Outdated Format of Research Outputs

The predominant format for communicating research outputs is the scientific paper. This structure was developed during the scientific revolution and is responsible for bringing the necessary order required for scientists to validate and build upon one another’s findings. The typical of a scientific paper employs the following structure:

  • Abstract: A short summary of the entire paper

  • Introduction: The relevant background required to interpret the paper’s findings

  • Methods: A description of the methodology employed to obtain the results

  • Results: The experimental data discovered during the study represented in figures

  • Discussion: The author’s interpretation of the significance of the results

Scientific research has grown in complexity to the point that this format no longer serves its intended purpose. There are estimates that over 50% of studies do not include the methodological detail required for independent replication. With the ever-increasing complexity of research methods and statistical analysis techniques, this is not surprising. Traditional text and pictures will never do the information captured by an f-MRI or genomic sequencing justice.

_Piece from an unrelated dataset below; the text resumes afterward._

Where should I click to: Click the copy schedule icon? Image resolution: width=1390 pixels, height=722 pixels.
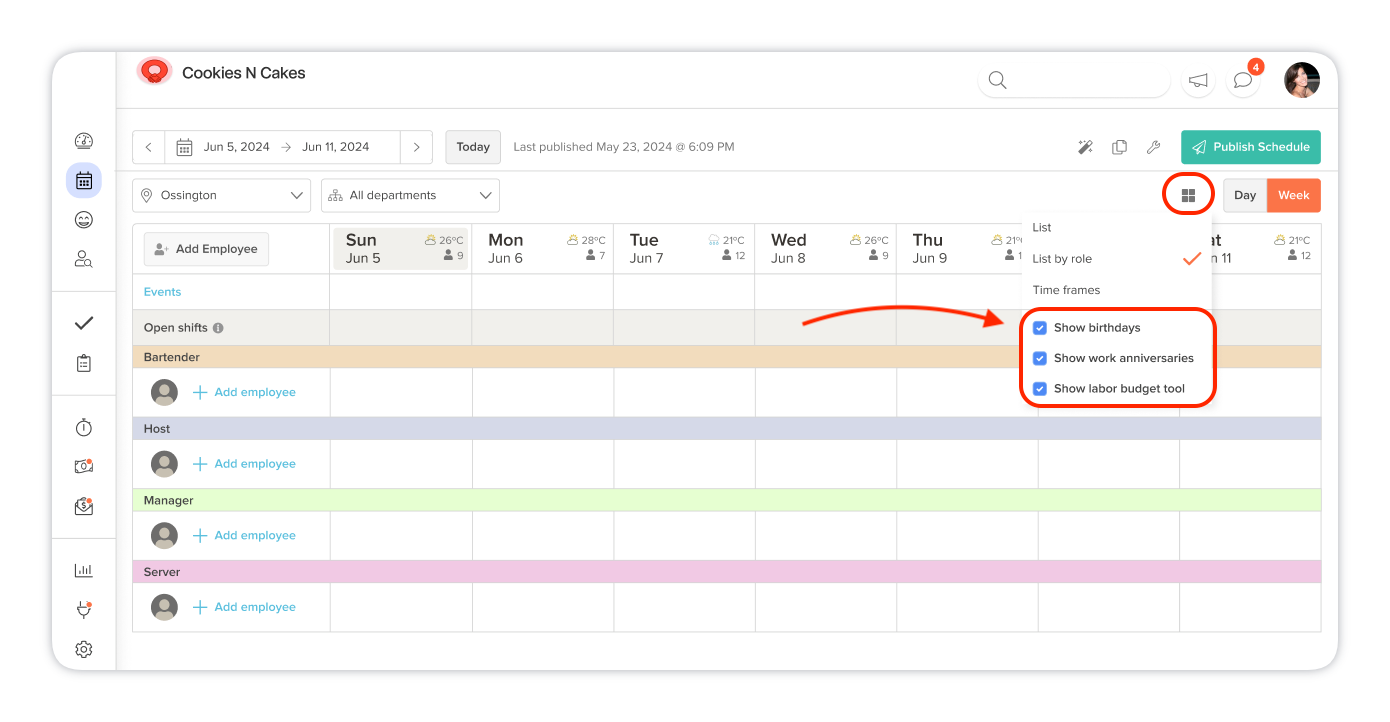1119,147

Furthermore, the narrative nature of the scientific paper is severely flawed because it inherently introduces an element of bias. Even the most ethical researcher is unable to avoid the bias inherent to human cognition when presented with the challenge of finding a pattern within large amounts of information. By definition the results section contains hand-picked experiments meant to derive signal from noise to fit a compelling story worthy of publication in a high-impact factor journal.

Fortunately, researchers have recognized the need to improve upon the traditional structure of the scientific paper:

  • In 2015, Dr. Lawrence Rajendran founded ScienceMatters.io, an online, open-access journal for stand-alone observations.

  • A 2018 pre-print from Hartgerink and van Zelst calls for an “as-you-go” approach to scholarly publishing, where researchers share modular collections of research outputs in a chronological fashion that’s more representative of the research cycle.